-------- GIVEN ENTRIES --------
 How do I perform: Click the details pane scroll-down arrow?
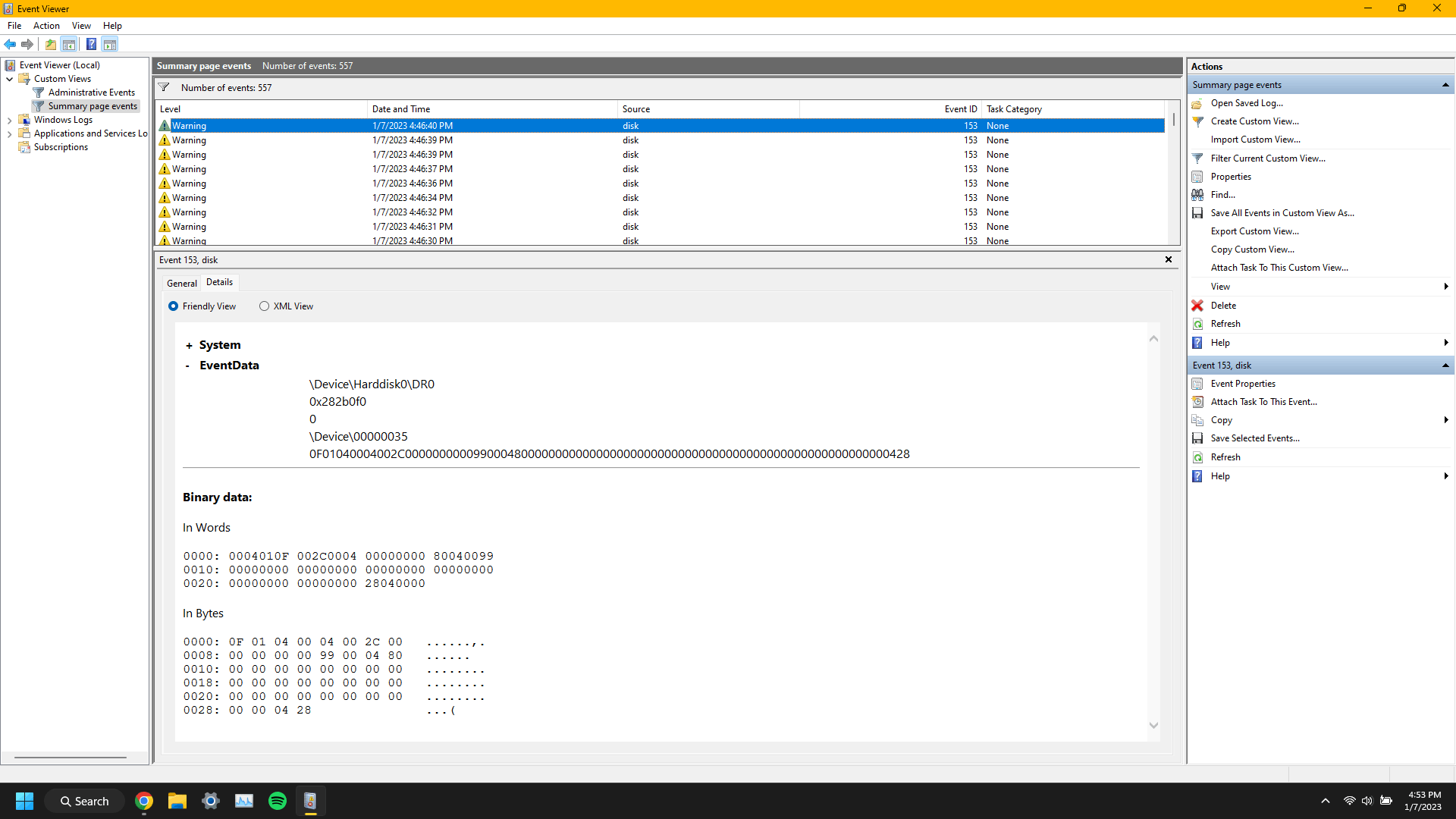click(1153, 726)
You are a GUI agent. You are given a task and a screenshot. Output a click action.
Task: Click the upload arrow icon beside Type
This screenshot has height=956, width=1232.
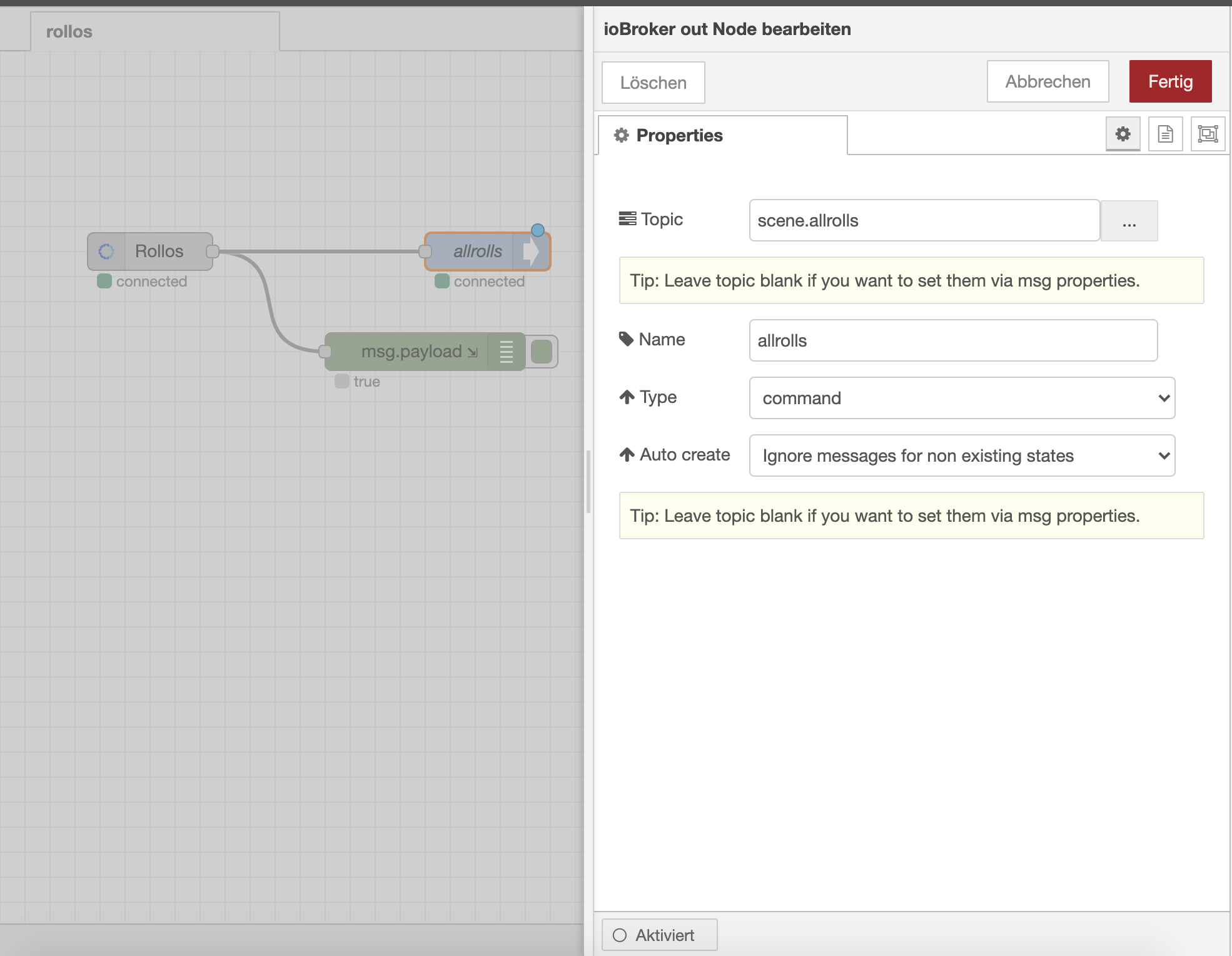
--------
* [TASK ITEM]
Without the pictures, restate all the entries above exactly.

* [EXERCISE OUTPUT]
 How do I perform: Click the details pane scroll-down arrow?
click(1153, 726)
You are a GUI agent. You are given a task and a screenshot. Output a click action.
Task: Click the upload arrow icon beside Type
This screenshot has height=956, width=1232.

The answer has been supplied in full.